[Saved entries]

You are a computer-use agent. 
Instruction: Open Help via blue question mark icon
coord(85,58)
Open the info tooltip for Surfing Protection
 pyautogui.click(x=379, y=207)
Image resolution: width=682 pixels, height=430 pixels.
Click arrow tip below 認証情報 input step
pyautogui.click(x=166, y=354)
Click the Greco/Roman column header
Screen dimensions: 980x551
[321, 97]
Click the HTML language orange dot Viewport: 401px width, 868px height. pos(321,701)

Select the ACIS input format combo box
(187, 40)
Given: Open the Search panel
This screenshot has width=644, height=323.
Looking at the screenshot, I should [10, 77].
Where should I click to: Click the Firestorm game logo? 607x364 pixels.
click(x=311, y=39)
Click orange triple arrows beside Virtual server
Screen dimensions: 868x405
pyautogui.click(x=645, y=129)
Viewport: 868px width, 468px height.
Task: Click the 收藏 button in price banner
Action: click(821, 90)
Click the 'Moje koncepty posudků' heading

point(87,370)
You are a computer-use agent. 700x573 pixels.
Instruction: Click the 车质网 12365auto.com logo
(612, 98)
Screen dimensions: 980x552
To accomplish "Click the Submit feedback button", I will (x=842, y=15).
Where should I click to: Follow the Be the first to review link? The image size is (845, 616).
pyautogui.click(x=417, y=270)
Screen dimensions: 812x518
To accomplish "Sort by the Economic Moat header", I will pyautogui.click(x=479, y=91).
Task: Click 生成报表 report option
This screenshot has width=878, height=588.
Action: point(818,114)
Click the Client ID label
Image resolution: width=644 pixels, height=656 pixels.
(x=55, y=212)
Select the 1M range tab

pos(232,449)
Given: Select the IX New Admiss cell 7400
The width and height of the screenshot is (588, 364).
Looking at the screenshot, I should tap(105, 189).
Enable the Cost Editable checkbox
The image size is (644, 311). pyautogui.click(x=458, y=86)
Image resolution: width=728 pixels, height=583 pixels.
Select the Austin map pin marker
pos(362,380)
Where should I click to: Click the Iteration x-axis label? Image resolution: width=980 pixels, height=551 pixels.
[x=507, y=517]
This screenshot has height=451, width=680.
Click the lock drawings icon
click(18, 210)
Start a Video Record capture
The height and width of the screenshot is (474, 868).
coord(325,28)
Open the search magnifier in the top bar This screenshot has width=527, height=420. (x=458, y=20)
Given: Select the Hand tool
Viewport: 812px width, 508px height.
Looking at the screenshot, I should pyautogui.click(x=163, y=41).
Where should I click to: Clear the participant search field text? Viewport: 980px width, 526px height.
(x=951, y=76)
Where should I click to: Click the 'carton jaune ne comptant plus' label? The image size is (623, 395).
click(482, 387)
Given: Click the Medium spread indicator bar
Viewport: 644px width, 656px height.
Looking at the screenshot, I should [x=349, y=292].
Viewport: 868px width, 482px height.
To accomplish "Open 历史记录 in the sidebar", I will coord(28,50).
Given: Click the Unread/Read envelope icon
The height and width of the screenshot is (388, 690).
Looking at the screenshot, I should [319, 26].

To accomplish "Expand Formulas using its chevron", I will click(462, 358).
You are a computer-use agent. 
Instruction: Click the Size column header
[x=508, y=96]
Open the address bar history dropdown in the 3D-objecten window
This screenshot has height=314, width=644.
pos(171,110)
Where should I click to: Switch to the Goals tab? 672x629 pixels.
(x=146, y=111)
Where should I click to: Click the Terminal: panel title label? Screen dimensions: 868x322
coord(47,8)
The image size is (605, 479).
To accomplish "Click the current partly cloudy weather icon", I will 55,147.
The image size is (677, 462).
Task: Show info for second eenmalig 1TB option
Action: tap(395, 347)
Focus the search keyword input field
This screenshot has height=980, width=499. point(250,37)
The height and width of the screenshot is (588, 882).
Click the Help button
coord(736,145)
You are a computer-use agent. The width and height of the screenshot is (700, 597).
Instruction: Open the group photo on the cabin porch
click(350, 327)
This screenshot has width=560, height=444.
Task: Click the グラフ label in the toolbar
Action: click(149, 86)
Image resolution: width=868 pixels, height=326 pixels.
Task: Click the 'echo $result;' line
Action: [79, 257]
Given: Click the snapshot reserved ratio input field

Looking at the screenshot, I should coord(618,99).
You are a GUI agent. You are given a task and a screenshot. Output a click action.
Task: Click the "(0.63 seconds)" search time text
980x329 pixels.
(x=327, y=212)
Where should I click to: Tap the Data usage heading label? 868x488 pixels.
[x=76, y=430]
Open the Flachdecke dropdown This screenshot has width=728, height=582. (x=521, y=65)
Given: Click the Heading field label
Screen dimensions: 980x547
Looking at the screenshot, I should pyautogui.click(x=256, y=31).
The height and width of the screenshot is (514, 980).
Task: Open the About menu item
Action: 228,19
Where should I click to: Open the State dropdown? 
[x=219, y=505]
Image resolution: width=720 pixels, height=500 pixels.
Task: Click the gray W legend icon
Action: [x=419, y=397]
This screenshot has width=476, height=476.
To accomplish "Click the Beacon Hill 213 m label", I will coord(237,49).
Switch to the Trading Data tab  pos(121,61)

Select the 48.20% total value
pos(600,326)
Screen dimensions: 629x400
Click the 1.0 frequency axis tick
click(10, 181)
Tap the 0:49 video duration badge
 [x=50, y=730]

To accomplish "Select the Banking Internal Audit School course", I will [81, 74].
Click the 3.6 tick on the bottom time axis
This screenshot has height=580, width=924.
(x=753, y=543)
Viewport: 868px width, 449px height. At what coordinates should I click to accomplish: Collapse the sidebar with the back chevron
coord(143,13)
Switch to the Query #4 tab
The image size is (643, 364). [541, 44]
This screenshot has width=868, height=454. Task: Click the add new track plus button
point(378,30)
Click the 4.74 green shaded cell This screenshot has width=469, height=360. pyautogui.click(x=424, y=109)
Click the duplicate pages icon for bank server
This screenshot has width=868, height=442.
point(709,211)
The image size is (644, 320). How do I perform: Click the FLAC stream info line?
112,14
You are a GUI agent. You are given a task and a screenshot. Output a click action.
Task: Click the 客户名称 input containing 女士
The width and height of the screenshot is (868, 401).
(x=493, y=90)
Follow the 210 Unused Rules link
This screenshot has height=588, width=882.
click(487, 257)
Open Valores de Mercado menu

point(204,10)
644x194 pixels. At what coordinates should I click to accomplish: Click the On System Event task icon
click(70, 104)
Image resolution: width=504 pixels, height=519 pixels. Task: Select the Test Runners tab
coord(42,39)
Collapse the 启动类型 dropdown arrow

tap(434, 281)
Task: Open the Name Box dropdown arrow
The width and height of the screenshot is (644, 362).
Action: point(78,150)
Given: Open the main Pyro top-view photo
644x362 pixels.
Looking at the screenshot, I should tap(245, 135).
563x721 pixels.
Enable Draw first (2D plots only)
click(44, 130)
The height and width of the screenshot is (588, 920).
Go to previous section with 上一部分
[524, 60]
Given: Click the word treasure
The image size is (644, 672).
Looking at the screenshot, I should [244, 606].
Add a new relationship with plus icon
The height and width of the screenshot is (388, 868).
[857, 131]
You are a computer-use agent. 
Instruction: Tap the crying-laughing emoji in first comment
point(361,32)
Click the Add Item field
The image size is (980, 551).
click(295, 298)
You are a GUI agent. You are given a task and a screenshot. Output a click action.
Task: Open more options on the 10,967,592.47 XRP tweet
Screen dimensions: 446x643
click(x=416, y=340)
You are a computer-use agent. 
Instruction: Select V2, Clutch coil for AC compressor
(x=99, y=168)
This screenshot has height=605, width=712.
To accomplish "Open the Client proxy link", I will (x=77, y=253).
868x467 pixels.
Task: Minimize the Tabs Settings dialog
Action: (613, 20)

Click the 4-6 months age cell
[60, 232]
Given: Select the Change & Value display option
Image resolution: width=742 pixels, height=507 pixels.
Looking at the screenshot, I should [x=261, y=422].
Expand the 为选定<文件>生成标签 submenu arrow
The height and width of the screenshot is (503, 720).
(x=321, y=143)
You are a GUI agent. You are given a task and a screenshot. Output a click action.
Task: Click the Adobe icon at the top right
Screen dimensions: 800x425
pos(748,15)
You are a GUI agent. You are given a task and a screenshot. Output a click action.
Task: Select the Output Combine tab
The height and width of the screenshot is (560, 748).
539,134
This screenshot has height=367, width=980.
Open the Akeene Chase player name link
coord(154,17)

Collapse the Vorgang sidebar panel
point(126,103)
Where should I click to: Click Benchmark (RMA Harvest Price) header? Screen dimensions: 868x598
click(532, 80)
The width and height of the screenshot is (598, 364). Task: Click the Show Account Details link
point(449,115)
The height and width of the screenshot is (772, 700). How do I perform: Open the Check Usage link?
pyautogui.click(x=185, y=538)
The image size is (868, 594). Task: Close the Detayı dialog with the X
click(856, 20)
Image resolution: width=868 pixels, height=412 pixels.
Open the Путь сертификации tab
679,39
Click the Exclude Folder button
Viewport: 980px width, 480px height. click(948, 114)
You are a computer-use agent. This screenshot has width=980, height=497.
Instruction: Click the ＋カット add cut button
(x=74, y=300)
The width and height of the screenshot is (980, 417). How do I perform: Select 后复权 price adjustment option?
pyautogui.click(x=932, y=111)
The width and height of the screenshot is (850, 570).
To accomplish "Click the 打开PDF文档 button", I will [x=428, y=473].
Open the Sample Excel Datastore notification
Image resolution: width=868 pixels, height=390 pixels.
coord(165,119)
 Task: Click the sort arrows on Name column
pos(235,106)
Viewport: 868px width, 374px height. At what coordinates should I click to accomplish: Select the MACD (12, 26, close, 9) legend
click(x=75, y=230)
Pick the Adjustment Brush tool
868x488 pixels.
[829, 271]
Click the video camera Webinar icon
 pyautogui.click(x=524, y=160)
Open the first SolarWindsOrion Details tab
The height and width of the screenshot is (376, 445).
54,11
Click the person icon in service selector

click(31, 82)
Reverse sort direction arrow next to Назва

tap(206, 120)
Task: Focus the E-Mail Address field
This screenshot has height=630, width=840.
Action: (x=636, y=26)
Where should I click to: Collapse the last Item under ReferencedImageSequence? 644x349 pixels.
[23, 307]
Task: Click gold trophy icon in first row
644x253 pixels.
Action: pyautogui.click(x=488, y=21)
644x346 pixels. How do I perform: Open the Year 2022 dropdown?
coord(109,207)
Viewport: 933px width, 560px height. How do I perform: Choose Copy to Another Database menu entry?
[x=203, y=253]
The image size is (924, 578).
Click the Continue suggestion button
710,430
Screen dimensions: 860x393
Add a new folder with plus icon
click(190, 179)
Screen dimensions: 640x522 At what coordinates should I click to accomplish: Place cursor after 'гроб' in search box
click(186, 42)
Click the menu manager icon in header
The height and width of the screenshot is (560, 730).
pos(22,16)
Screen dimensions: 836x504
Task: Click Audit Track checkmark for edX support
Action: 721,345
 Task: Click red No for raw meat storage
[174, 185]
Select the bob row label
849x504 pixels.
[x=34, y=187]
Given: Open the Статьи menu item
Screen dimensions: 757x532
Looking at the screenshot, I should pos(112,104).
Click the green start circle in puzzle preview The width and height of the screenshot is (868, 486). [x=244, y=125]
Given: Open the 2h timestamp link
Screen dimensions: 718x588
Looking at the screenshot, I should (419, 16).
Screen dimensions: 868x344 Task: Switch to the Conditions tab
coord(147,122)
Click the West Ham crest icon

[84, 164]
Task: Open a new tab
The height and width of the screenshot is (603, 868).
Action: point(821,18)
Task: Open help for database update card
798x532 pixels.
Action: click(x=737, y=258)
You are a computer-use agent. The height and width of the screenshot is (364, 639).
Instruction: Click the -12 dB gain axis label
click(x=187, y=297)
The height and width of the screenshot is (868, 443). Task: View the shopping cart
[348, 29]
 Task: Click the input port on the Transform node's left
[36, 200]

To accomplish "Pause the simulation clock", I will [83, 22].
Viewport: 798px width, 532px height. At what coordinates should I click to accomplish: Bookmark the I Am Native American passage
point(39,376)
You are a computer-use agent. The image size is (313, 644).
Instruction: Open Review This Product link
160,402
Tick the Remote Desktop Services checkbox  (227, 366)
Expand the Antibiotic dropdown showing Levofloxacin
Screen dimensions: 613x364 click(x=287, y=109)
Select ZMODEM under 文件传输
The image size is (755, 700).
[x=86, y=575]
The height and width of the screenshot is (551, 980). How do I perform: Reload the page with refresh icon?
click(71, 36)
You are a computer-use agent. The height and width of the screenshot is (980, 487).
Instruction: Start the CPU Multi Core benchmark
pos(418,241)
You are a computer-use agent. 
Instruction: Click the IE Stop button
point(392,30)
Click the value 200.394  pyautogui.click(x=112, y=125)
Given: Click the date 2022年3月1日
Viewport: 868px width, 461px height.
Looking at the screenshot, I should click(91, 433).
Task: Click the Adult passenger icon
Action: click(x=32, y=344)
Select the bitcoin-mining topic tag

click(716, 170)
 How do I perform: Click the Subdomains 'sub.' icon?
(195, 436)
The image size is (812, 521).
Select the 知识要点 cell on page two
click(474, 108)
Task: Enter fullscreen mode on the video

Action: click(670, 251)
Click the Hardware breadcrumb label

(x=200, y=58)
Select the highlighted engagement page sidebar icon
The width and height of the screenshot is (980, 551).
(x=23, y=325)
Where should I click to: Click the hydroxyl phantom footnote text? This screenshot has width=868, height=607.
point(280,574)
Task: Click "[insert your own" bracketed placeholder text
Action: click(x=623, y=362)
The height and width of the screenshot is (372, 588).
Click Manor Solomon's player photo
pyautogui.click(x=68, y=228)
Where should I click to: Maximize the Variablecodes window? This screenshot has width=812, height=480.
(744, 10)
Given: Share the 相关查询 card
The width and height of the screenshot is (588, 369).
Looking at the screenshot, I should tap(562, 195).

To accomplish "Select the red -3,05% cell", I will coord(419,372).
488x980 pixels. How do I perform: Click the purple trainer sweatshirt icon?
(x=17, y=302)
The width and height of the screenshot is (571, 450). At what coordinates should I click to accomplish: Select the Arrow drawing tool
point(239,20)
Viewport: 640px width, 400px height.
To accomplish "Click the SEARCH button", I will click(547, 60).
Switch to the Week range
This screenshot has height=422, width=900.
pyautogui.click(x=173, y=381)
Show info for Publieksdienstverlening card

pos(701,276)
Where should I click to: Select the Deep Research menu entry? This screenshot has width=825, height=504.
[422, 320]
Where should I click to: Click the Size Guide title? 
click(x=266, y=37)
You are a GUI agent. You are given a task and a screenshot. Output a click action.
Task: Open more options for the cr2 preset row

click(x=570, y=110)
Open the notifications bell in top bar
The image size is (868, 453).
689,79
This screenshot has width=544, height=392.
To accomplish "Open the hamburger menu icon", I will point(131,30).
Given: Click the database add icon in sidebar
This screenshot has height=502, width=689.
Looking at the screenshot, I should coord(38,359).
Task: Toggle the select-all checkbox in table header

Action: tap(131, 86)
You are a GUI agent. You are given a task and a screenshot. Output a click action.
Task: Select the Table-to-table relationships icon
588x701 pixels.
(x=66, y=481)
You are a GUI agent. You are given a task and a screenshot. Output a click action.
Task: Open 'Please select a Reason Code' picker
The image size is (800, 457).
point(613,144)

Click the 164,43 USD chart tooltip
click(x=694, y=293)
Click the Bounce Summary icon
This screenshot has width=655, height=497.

**DIRECTIONS:**
Begin with the line above that has "Focus the search keyword input field" and continue through the line that has "Screen dimensions: 629x400", setting each one down exactly. Stop there.

**ANSWER FOR THE TASK:**
Focus the search keyword input field
This screenshot has height=980, width=499. point(250,37)
The height and width of the screenshot is (588, 882).
Click the Help button
coord(736,145)
You are a computer-use agent. The width and height of the screenshot is (700, 597).
Instruction: Open the group photo on the cabin porch
click(350, 327)
This screenshot has width=560, height=444.
Task: Click the グラフ label in the toolbar
Action: click(149, 86)
Image resolution: width=868 pixels, height=326 pixels.
Task: Click the 'echo $result;' line
Action: [79, 257]
Given: Click the snapshot reserved ratio input field

Looking at the screenshot, I should coord(618,99).
You are a GUI agent. You are given a task and a screenshot. Output a click action.
Task: Click the "(0.63 seconds)" search time text
980x329 pixels.
(x=327, y=212)
Where should I click to: Tap the Data usage heading label? 868x488 pixels.
[x=76, y=430]
Open the Flachdecke dropdown This screenshot has width=728, height=582. (x=521, y=65)
Given: Click the Heading field label
Screen dimensions: 980x547
Looking at the screenshot, I should pyautogui.click(x=256, y=31).
The height and width of the screenshot is (514, 980).
Task: Open the About menu item
Action: 228,19
Where should I click to: Open the State dropdown? 
[x=219, y=505]
Image resolution: width=720 pixels, height=500 pixels.
Task: Click the gray W legend icon
Action: [x=419, y=397]
This screenshot has width=476, height=476.
To accomplish "Click the Beacon Hill 213 m label", I will coord(237,49).
Switch to the Trading Data tab  pos(121,61)

Select the 48.20% total value
pos(600,326)
Screen dimensions: 629x400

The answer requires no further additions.